### [Records for this task]
++++++++++
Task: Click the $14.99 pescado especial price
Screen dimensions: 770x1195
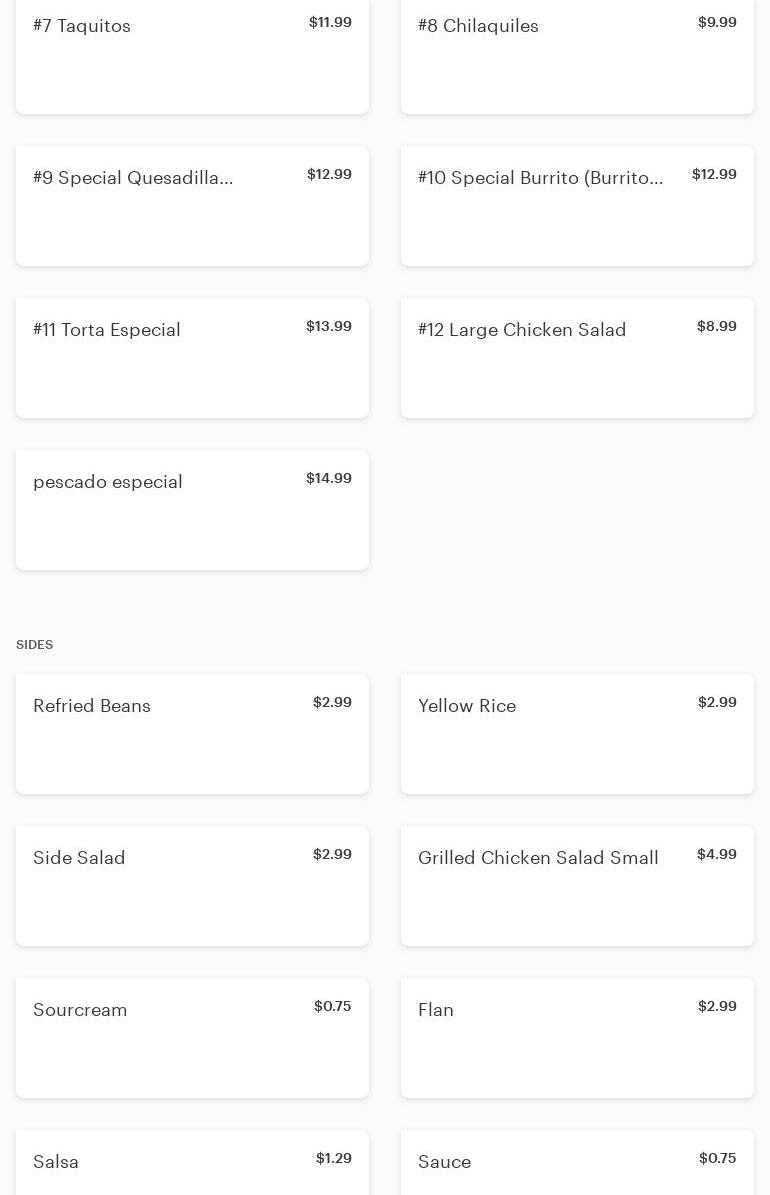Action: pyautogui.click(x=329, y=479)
++++++++++
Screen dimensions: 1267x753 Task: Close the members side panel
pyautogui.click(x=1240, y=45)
++++++++++
### [Brief]
Please copy the lines again, starting at the line that has "Screen dimensions: 1267x753" and ending after the line that has "pyautogui.click(x=1240, y=45)". Replace "members side panel" with "channel details panel" and leave the rest unchanged.

### [Solution to the problem]
Screen dimensions: 1267x753 Task: Close the channel details panel
pyautogui.click(x=1240, y=45)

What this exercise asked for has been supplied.